**EXCERPTED RECORDS:**
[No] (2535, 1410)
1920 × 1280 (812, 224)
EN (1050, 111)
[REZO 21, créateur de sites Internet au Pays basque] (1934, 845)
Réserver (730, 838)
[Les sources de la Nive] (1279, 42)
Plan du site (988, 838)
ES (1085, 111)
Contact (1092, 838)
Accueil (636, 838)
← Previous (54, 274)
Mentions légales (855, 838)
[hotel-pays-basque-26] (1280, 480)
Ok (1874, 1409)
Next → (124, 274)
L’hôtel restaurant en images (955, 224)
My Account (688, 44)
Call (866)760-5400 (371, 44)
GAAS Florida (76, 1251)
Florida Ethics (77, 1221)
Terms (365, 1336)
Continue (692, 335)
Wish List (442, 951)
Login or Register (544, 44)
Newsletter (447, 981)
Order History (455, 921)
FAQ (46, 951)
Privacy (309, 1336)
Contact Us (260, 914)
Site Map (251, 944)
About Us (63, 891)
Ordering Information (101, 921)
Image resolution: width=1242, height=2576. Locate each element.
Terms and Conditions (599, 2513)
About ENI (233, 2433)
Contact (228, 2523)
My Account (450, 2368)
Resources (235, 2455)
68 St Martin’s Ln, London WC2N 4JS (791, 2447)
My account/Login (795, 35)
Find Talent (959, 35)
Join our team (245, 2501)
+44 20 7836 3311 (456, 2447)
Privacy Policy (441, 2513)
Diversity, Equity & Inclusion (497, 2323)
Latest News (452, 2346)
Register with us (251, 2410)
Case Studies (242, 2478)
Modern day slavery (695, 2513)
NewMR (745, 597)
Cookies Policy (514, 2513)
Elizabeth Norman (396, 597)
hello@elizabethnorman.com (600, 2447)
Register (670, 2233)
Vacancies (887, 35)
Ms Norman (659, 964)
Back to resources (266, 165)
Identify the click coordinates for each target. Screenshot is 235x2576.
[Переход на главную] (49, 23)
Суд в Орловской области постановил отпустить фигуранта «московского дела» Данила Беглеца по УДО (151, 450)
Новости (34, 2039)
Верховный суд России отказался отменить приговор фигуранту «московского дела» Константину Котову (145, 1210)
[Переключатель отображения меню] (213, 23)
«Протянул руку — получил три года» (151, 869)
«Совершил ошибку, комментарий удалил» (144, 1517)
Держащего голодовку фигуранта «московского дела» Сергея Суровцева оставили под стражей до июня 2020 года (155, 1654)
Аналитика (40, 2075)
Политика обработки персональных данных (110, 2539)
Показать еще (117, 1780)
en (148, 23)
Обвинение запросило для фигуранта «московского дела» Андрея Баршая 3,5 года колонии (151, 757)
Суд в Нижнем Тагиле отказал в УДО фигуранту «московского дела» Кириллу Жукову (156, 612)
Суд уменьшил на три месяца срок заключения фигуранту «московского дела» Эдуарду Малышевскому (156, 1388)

**TO DO:**
Each line in the material with "года" in it must be reported.

**THE COMPLETED TASK:**
«Протянул руку — получил три года» (151, 869)
Держащего голодовку фигуранта «московского дела» Сергея Суровцева оставили под стражей до июня 2020 года (155, 1654)
Обвинение запросило для фигуранта «московского дела» Андрея Баршая 3,5 года колонии (151, 757)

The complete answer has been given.